PROVIDED ENTRIES |
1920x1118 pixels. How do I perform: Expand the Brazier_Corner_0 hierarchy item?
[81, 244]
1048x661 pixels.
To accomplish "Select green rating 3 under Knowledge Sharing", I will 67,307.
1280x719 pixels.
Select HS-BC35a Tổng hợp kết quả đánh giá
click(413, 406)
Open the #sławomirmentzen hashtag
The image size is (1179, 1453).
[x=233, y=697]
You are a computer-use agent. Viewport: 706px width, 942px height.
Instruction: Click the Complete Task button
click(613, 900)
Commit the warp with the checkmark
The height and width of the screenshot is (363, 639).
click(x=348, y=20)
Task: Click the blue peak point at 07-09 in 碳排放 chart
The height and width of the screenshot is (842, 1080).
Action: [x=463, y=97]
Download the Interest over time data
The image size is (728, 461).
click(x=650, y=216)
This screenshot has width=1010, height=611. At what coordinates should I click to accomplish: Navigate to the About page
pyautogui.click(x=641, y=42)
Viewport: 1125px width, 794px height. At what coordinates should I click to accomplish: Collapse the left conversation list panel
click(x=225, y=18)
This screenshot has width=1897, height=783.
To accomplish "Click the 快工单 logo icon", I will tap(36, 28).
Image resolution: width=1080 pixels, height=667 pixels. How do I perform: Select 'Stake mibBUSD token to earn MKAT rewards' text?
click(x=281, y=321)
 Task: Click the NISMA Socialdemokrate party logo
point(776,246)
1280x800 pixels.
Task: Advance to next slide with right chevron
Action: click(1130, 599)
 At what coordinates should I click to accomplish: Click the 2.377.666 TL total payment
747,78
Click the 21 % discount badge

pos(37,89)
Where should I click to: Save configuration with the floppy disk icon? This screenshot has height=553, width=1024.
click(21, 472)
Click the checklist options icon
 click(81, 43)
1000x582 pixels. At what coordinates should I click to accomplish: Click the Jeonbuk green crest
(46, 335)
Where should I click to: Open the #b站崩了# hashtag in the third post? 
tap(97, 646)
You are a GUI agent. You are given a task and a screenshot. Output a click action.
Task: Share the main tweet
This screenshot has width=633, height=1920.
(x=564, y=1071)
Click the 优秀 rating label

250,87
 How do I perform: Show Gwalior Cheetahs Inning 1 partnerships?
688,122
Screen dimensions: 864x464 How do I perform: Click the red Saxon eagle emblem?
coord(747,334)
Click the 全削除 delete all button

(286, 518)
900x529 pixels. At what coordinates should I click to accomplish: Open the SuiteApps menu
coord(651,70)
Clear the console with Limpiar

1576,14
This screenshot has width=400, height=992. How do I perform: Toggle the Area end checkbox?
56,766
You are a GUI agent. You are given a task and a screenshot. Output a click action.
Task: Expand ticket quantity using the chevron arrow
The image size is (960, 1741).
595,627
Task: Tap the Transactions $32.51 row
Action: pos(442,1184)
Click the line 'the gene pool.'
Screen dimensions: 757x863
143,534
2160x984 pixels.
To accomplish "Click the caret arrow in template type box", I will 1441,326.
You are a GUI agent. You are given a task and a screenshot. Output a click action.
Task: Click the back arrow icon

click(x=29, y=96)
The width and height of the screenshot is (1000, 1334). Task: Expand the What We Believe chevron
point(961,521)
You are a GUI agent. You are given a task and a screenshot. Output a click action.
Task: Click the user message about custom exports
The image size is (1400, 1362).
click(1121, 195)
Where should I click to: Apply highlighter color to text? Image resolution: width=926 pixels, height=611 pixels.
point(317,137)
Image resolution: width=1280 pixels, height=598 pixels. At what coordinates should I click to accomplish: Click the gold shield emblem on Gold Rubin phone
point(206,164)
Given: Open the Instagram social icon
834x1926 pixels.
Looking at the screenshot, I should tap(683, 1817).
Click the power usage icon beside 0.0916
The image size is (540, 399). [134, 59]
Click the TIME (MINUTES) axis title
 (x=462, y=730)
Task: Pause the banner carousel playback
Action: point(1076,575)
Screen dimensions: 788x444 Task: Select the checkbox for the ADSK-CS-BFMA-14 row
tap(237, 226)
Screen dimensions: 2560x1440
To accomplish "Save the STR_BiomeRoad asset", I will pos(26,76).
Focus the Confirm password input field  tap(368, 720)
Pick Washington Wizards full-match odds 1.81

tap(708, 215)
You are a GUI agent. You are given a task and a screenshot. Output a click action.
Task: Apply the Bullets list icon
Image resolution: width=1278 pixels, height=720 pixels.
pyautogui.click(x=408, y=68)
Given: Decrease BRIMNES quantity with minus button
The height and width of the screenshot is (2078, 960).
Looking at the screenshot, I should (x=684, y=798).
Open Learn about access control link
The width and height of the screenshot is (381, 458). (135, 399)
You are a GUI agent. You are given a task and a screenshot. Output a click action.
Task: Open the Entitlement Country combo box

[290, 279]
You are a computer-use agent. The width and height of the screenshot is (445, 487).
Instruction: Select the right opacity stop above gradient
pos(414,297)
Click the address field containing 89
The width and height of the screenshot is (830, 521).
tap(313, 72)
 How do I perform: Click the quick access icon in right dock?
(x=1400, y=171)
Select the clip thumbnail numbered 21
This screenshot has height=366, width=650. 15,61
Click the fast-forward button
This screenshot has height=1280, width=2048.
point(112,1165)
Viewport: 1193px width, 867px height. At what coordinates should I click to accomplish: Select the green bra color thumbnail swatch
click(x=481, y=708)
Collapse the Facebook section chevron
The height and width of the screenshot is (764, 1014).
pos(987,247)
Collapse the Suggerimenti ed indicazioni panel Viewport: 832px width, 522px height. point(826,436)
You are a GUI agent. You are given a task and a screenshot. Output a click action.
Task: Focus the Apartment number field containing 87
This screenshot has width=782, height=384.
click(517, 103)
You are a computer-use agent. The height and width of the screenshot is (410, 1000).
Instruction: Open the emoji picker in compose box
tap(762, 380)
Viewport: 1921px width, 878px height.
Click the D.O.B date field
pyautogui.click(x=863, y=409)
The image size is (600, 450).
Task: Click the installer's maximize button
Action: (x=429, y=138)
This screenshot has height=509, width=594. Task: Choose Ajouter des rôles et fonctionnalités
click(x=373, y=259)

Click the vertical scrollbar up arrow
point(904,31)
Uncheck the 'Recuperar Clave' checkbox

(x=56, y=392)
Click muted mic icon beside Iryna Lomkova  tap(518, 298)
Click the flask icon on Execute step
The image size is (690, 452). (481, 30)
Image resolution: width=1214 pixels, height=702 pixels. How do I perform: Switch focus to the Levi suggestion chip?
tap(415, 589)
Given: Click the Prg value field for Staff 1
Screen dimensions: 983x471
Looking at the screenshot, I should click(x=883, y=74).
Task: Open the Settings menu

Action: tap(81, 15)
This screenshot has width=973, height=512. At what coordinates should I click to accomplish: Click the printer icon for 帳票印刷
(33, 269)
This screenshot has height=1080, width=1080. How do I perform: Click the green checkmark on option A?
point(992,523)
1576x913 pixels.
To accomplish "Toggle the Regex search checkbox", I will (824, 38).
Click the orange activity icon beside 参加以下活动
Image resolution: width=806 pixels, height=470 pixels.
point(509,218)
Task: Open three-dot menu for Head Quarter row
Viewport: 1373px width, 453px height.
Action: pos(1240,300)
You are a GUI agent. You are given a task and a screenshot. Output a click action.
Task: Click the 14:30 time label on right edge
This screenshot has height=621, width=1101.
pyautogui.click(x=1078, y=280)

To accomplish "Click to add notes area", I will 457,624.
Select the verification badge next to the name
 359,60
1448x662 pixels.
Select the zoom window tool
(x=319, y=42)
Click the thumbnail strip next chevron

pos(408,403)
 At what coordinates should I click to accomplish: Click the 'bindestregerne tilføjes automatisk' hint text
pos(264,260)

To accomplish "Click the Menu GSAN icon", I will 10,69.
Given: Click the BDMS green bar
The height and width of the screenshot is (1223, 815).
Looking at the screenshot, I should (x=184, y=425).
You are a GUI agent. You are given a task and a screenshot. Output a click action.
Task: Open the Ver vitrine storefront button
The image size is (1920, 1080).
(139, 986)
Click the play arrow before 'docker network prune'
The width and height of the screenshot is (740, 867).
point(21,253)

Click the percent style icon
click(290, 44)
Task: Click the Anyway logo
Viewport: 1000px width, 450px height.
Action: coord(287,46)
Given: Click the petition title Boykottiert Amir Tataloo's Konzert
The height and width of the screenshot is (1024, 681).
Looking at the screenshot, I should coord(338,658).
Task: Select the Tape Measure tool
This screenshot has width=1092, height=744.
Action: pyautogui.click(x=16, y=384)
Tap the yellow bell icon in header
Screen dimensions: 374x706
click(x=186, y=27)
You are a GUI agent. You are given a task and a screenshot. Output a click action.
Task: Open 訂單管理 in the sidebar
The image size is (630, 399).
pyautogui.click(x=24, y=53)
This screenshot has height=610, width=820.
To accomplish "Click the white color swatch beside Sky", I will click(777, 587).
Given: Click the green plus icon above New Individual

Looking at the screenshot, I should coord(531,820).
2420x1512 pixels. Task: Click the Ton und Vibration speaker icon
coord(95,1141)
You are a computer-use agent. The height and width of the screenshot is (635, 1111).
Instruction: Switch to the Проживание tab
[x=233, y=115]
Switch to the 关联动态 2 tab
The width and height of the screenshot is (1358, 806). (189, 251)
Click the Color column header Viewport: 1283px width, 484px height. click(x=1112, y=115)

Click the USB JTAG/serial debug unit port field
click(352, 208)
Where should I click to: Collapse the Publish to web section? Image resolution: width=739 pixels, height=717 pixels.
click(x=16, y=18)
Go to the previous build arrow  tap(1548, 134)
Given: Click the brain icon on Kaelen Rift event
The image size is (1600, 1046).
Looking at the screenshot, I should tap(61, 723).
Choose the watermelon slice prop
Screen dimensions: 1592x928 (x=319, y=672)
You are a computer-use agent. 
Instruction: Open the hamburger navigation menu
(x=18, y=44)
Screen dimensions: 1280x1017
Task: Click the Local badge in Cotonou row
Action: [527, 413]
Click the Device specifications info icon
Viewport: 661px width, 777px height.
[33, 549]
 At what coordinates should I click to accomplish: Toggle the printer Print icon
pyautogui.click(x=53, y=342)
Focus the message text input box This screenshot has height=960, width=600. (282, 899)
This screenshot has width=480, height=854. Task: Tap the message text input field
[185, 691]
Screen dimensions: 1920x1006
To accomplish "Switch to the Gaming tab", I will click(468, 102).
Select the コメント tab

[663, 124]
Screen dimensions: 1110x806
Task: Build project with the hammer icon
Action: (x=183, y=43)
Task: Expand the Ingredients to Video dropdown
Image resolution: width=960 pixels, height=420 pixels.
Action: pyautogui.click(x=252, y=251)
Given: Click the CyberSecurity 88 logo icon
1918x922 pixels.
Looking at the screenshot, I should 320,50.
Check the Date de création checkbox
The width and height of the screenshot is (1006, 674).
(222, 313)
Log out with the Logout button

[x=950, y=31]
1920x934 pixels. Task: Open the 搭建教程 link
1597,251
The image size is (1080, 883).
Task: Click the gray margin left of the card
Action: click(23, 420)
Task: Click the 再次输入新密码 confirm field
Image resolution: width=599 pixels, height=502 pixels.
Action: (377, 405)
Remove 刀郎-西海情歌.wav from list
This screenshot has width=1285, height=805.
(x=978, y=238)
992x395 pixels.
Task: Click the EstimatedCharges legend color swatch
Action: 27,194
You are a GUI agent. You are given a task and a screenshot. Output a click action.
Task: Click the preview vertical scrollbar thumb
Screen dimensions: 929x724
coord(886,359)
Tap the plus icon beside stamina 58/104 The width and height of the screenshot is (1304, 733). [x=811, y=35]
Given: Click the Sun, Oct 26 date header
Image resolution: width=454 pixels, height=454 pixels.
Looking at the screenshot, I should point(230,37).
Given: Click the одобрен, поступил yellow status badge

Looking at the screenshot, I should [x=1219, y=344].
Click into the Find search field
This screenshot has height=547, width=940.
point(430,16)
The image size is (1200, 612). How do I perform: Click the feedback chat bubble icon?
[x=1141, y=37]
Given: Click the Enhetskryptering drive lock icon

WHAT YOU WILL DO | Please transcribe exactly the line containing "Given: Click the одобрен, поступил" and every line after it through the end of the records, and nothing else.

WRITTEN REPLY |
Given: Click the одобрен, поступил yellow status badge

Looking at the screenshot, I should [x=1219, y=344].
Click into the Find search field
This screenshot has height=547, width=940.
point(430,16)
The image size is (1200, 612). How do I perform: Click the feedback chat bubble icon?
[x=1141, y=37]
Given: Click the Enhetskryptering drive lock icon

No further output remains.